The rest of the $90,000 was generated by individual donations and those made online to “100,000 Cajuns and Creoles,” a campaign started by FrancoJeunes, an organization of young, French-speaking Acadiana adults. The FrancoJeunes campaign was an online call for 100,000 people to donate a minimum of $1 apiece.
“We showed the people of Louisiana, our legislators and our governor that CODOFIL, French immersion and our French culture is important to us,” said Lucius Fontenot, a FrancoJeunes member.
The turnout on Aug. 26 along the Vermilion River left CODOFIL’s executive director, Joseph Dunn, awestruck.
“It was amazing in the fact that it was grass-roots driven and that it was driven by the people of Louisiana,” Dunn said. “That they were actually taking ownership of their language, of their culture and seeing value in it.”
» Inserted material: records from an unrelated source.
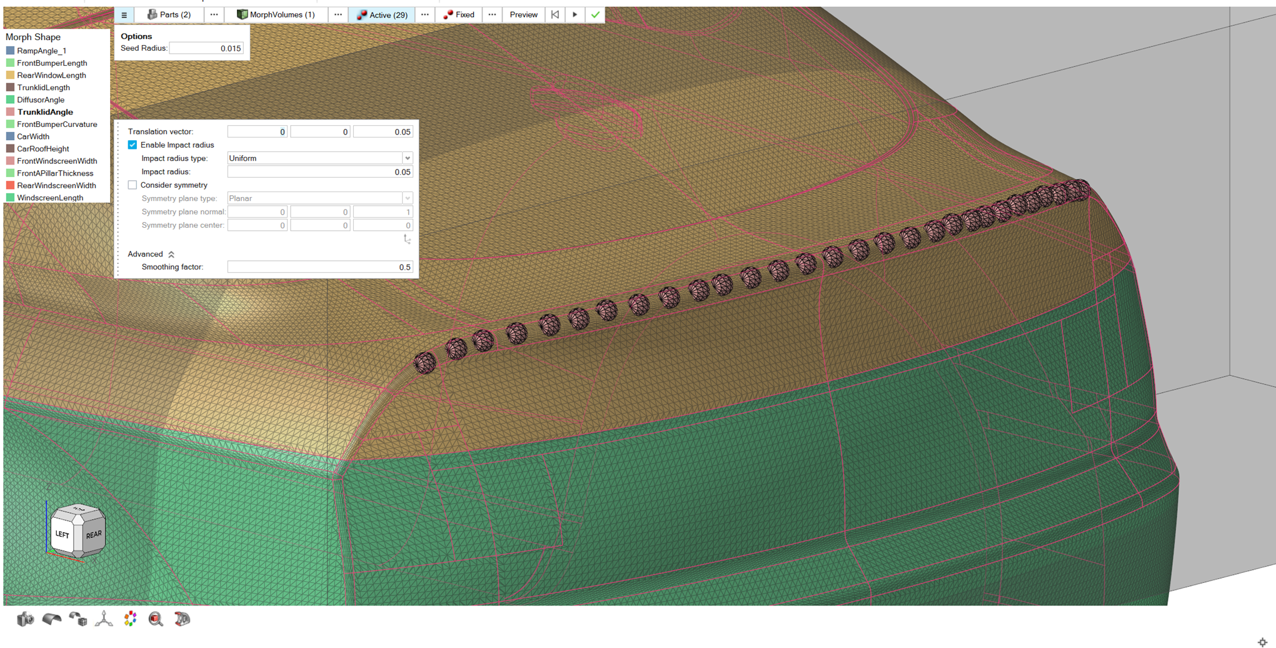Click the Preview button

point(523,14)
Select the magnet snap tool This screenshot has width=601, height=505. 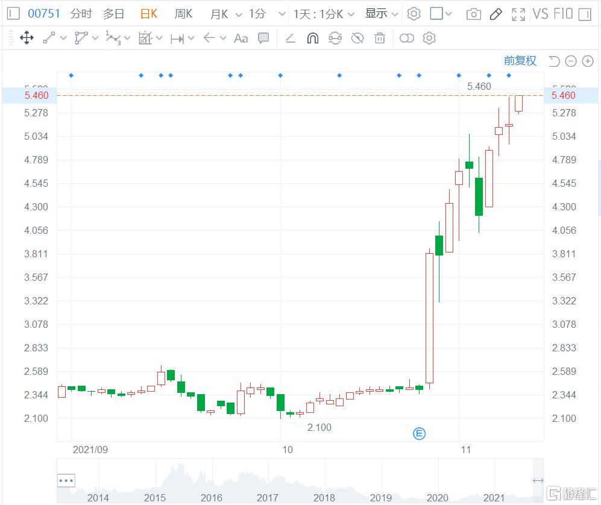click(x=312, y=39)
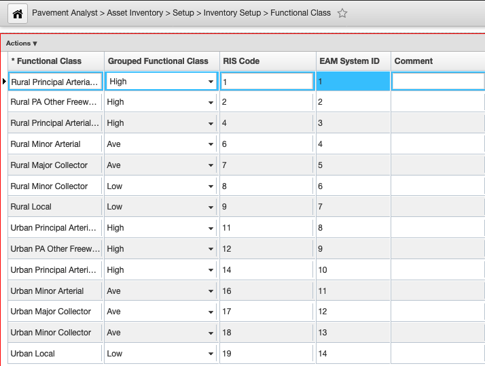Click the Grouped Functional Class column header
Screen dimensions: 485x366
tap(158, 61)
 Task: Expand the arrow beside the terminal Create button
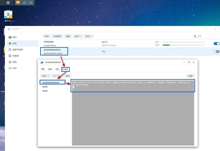pyautogui.click(x=49, y=76)
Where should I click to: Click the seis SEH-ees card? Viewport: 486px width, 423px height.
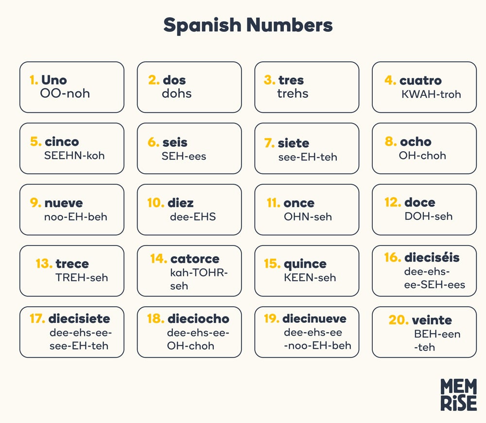[x=190, y=148]

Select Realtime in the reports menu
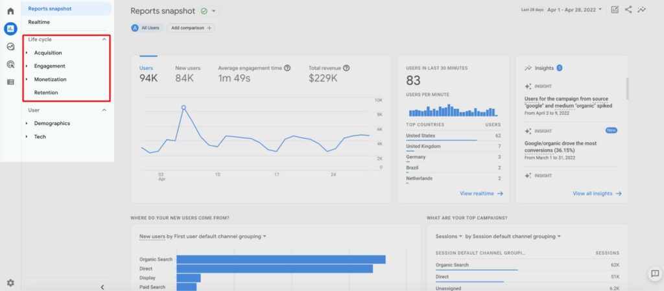tap(39, 22)
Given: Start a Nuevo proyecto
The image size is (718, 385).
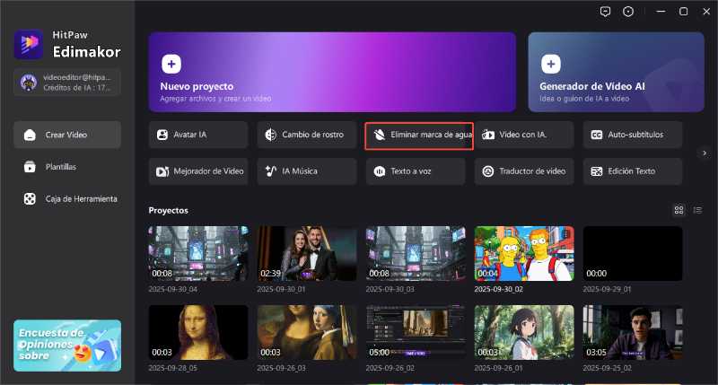Looking at the screenshot, I should tap(332, 72).
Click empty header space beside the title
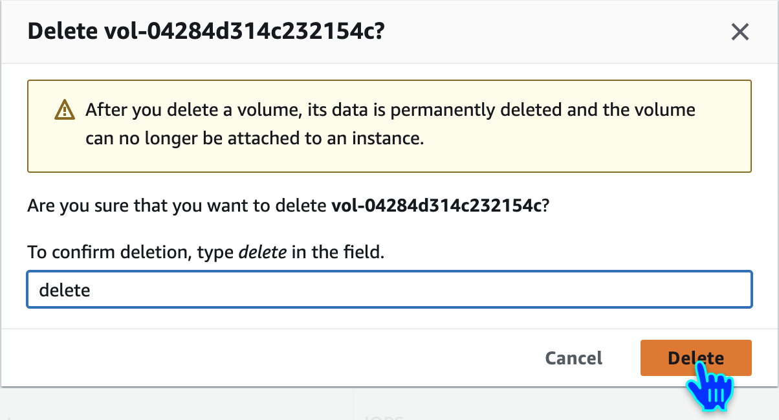The width and height of the screenshot is (779, 420). pyautogui.click(x=550, y=32)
The combined community efforts will help CODOFIL continue its mission to promote the French language and culture, Dunn said.
Jindal’s line-item veto left the agency with about $157,000 for the budget year ending June 30, 2013, Dunn said. Without the additional monies from the donations, CODOFIL would have struggled to maintain its operations this year, he said, and the funding gap also would have translated into the loss of a part-time staffer who oversees the international teachers who teach in immersion and French-language courses in Louisiana’s schools.
“We quite literally would not have had the money to pay the electric bill,” Dunn said.
CODOFIL was created in 1968 amid a resurgence in pride of the language after generations of French-speaking Louisianians had been forbidden to speak their native tongue in school. The public agency, which is part of the Lieutenant Governor’s Office, continues to serve as a liaison between the state and Francophone countries to recruit native French-speakers to teach in Louisiana classrooms.
The funding boost will help the agency revamp its website, create promotional materials and continue its part-time staffing, Dunn said.
Rodriguez said the Lâche Pas fundraiser will become an annual event to support CODOFIL.
Lâche Pas means “don’t let go,” and CODOFIL’s mission embodies the expression for its work in preserving and developing the language, Rodriguez said.
“I personally think that the French language is the sun in our culture,” he said. “Without language, without a preservation or evolution of that language, then those different disciplines — music, art, cuisine — become very diluted.”